Antron Brown, a 33-year-old native of Chesterfield, N.J., could become the first African-American to win a major N.H.R.A. championship. But he does not think of himself as much of a trail blazer. Shirley Muldowney won the N.H.R.A. top fuel championship when Brown was 2.
“She did it way back in the day when people said women should be in the kitchen,” Brown said during a recent N.H.R.A. event at Maple Grove Raceway. “Our sport never had a certain ethnicity.”
While he grew up around cars, Brown did not have family ties with the N.H.R.A., as did drivers like Brandon Bernstein, the son of the top fuel champion Kenny Bernstein, and Ashley Force Hood, the daughter of the funny car champion John Force. But Brown got big boosts in his career from relatives.

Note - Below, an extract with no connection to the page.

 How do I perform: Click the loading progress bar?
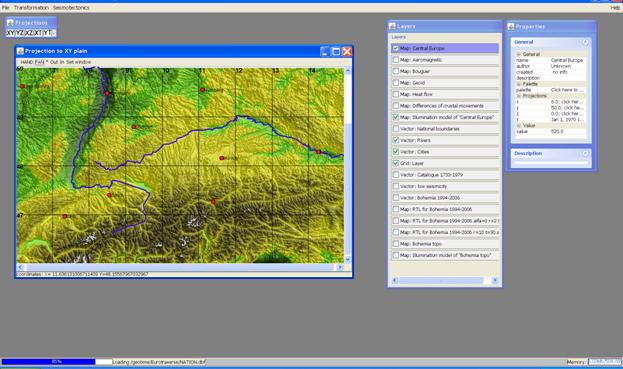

Mark Oswald, a former N.H.R.A. champion who is Brown’s other crew chief, said: “I’ve never seen anyone get as proficient that fast as he did. But Antron is such a natural and is so professional, he just seems to progress really fast.”
Brown practically grew up with a wrench in his hand. His father, Albert, and his uncle Andre were weekend warriors who raced on the sportsman level. The family went to race, and to watch, at drag strips at Maple Grove and at Atco and Englishtown, both in New Jersey.
Brown lived in Trenton until he was 6. When his grandfather died, his family moved to his grandmother’s 10-acre farm in Chesterfield, in the rural part of Burlington County. His father opened a septic-tank service, and Brown helped him repair bulldozers and dump trucks.
“He always had the mechanical skills and was always hands-on with cars,” Albert Brown said of his son. “As they say, the fruit doesn’t always fall far from the tree.”
Antron Brown loved nothing more than riding motorcycles on a course he built on the farm, but he also wanted to try what racers call stick-and-ball sports — football, basketball and track — in high school. He stood only 5 feet 6 inches, but he was fast and liked to play.
Brown won 5 of the first 15 events on the schedule this year, including three in a row, for a team now known as Mike Ashley Motorsports. At 5-8 and 150 pounds, Brown still looks as if he could sprint 100 meters in a good time. He plays basketball, races remote-control boats and rides dirt bikes.
Brown remembers how he started racing motorcycles when he was 4, not long after the training wheels of his bicycle were taken off. The thrill of the sport — the pursuit of brassy, unbridled speed — still percolates in him. Only the mode of transportation has changed.
“It’s the intensity, it’s the moment you get up on the starting line, and it’s us against them,” Brown said. “The team is trusting me to finish the job. I like that pressure.”